ACTIVITY —
Search the listing for the word "computer" and copy every line where it turns up.

DATA FOR ANALYSIS —
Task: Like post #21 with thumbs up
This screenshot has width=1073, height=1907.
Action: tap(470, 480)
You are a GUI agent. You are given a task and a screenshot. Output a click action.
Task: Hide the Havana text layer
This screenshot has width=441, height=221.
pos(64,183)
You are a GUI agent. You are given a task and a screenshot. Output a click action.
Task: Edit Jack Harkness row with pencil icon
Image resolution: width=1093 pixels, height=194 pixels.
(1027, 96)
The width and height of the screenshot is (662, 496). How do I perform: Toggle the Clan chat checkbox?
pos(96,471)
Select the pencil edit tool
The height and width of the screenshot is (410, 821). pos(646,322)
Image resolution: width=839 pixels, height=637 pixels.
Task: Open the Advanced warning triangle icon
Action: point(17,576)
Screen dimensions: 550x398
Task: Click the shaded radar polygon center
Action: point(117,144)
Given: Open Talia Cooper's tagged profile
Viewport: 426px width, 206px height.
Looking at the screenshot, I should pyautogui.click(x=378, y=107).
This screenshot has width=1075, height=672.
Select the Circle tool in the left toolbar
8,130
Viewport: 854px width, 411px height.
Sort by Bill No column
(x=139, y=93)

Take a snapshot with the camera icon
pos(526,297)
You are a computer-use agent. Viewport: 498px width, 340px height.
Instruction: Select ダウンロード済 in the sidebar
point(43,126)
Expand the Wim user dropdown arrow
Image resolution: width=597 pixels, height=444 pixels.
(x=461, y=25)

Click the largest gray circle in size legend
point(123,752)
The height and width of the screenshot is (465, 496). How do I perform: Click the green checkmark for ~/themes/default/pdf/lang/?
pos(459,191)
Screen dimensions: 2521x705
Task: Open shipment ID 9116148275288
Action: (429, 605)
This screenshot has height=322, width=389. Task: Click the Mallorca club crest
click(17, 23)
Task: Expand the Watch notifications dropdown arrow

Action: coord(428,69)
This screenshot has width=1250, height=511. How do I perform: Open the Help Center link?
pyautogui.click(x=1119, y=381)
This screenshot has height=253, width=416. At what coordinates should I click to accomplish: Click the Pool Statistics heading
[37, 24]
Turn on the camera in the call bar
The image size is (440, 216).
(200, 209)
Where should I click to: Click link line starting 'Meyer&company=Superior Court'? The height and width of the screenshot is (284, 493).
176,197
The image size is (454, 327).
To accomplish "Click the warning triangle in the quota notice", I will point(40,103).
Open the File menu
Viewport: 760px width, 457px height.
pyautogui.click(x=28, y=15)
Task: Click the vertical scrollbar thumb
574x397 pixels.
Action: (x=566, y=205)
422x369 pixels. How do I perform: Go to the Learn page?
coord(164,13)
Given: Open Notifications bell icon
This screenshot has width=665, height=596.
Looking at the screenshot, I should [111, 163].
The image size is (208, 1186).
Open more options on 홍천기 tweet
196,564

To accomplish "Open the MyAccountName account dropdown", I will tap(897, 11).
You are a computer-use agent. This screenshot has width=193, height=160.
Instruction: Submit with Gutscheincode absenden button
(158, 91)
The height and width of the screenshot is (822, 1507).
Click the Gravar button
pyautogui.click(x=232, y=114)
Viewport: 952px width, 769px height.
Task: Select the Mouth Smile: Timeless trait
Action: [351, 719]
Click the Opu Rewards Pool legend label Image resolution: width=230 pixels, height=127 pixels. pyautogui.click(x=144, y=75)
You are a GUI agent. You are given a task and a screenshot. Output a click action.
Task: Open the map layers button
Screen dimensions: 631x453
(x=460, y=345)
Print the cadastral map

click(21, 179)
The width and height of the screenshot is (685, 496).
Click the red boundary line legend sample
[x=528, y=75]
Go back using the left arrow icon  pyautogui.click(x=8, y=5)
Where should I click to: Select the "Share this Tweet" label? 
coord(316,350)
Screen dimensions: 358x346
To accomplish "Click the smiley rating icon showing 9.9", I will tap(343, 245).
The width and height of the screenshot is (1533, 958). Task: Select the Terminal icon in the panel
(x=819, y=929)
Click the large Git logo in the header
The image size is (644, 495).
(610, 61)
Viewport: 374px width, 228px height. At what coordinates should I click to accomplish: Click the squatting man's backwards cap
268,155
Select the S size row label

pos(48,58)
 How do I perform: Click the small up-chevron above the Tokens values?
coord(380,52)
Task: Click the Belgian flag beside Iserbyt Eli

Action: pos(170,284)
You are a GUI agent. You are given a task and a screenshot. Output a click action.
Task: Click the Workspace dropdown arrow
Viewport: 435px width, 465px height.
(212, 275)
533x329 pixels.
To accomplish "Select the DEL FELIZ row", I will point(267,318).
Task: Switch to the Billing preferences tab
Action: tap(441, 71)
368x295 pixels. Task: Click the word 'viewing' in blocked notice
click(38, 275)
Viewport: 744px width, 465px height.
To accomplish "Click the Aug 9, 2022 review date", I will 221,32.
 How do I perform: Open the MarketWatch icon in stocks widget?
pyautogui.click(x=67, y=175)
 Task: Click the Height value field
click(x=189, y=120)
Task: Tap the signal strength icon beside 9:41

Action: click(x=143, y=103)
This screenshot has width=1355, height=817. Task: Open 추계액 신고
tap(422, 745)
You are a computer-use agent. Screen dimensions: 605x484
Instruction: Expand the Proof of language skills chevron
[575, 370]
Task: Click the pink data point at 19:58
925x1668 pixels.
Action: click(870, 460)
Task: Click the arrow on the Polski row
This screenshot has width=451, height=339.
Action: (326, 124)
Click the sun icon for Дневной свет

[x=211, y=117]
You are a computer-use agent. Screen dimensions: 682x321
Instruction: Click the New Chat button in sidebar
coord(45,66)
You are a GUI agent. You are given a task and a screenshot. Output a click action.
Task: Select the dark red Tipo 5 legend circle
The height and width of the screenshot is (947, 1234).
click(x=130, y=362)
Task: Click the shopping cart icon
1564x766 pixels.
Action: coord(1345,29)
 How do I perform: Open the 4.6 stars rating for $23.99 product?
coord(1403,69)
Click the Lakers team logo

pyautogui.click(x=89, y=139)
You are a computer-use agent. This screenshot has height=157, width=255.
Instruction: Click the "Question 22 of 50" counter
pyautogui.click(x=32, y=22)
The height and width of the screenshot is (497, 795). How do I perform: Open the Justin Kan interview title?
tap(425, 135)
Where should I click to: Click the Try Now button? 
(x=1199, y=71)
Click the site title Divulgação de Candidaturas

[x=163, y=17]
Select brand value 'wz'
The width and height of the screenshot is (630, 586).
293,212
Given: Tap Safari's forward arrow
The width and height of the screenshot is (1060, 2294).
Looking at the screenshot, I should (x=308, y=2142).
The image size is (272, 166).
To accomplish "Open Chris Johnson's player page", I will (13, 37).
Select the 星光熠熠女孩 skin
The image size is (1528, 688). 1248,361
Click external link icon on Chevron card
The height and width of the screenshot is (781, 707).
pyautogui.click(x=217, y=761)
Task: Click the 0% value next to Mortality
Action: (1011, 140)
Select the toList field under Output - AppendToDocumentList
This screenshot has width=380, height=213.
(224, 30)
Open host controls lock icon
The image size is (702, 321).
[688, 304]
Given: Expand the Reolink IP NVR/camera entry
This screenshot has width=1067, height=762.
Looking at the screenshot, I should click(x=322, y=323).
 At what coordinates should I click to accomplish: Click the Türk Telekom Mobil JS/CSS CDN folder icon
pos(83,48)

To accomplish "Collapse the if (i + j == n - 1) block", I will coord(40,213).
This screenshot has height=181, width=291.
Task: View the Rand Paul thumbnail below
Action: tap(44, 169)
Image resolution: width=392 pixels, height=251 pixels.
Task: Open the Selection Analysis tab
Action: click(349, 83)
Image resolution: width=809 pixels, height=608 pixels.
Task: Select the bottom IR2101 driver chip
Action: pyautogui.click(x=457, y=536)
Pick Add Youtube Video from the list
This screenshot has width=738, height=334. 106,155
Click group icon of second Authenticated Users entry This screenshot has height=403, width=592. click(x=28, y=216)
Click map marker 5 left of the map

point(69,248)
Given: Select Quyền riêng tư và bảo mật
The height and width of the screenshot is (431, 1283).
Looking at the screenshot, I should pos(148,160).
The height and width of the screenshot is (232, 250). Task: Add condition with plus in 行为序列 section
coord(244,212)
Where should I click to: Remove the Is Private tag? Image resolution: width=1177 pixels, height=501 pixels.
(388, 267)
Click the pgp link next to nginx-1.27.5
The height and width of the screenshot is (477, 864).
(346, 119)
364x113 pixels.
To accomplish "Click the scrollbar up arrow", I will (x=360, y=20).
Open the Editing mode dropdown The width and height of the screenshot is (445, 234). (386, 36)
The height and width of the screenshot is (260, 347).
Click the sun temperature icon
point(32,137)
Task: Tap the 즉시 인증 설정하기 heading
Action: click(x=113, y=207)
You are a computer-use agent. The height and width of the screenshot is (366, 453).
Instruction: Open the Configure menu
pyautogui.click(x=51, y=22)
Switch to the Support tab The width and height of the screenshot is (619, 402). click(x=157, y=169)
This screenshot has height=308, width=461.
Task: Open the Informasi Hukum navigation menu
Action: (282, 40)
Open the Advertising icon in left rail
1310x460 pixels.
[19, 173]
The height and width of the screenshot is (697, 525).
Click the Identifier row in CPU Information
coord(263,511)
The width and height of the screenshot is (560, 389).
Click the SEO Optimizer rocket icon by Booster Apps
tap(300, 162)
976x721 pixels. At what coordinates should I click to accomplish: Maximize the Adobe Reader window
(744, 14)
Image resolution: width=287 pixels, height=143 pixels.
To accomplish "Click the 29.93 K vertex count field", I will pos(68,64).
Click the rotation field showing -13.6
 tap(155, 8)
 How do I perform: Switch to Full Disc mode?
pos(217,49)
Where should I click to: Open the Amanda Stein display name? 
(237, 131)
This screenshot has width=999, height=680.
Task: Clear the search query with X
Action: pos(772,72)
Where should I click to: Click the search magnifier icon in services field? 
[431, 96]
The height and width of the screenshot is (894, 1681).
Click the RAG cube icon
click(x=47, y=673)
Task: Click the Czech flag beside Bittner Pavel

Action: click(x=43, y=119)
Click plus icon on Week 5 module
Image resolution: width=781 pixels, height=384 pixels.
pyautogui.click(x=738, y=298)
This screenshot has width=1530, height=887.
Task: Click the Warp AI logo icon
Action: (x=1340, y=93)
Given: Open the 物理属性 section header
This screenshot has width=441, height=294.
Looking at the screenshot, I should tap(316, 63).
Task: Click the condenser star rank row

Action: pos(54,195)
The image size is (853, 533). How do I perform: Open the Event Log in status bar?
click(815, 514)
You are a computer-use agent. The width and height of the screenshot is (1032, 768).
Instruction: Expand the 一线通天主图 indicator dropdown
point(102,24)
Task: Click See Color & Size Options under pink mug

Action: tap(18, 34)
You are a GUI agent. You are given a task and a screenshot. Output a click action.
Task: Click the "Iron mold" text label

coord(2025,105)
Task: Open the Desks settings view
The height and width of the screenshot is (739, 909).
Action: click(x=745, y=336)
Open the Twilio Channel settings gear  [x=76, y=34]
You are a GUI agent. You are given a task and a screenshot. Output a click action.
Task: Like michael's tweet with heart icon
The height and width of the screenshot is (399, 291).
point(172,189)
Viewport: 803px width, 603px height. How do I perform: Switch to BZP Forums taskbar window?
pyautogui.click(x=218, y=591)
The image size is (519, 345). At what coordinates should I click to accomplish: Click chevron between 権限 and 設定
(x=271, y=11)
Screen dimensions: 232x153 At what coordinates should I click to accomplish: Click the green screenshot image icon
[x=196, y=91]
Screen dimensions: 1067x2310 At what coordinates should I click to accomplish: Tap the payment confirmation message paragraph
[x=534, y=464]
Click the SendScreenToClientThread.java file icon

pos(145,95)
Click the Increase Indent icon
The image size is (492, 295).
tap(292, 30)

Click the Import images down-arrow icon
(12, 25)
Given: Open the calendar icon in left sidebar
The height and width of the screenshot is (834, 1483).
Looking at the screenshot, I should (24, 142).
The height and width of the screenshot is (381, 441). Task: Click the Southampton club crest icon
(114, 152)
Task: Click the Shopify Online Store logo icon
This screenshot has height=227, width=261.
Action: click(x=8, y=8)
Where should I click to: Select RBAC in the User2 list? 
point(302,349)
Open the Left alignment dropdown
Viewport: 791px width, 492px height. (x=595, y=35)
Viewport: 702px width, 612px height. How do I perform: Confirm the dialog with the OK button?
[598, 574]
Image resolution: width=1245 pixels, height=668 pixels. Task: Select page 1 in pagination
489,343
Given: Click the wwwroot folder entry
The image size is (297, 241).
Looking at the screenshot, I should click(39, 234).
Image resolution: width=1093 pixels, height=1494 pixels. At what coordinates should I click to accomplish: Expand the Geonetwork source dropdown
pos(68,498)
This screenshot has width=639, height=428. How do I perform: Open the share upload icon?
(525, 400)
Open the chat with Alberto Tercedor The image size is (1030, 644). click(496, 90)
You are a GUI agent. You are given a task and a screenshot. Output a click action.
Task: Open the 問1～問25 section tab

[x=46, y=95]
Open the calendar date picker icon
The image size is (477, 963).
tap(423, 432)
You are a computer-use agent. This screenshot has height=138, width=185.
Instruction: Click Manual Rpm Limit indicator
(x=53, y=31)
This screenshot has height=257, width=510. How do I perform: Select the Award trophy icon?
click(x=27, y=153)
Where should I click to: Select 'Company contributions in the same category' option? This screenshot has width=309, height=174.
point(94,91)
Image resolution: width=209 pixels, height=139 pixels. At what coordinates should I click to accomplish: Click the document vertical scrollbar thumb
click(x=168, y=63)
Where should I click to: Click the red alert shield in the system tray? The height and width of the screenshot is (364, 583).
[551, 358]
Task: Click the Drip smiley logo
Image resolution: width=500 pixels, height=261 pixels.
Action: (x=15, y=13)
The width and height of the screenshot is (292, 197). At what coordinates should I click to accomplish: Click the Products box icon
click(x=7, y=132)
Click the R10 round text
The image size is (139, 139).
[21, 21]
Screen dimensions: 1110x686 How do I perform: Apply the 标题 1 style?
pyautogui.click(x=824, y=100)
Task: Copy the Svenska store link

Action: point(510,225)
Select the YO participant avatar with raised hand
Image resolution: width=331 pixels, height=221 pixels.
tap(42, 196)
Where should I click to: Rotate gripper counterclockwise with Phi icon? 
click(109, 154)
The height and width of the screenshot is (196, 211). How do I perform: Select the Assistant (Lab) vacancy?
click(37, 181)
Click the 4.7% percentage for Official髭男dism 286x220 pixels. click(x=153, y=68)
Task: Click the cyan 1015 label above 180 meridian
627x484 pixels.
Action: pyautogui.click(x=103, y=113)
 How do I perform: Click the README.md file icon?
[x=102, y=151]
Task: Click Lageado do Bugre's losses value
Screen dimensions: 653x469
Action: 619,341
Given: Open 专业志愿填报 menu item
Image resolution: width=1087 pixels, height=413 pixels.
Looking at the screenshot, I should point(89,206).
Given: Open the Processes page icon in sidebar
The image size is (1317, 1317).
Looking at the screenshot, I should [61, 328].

FINISHED EXERCISE —
You are a computer-use agent. Viewport: 498px width, 340px height.
You are a computer-use agent. This screenshot has width=193, height=160.
You are a computer-use agent. Screen dimensions: 605x484
You are a computer-use agent. Screen dimensions: 682x321
You are a computer-use agent. This screenshot has height=157, width=255.
You are a computer-use agent. The height and width of the screenshot is (366, 453).
You are a computer-use agent. The width and height of the screenshot is (1032, 768).
You are a computer-use agent. This screenshot has height=138, width=185.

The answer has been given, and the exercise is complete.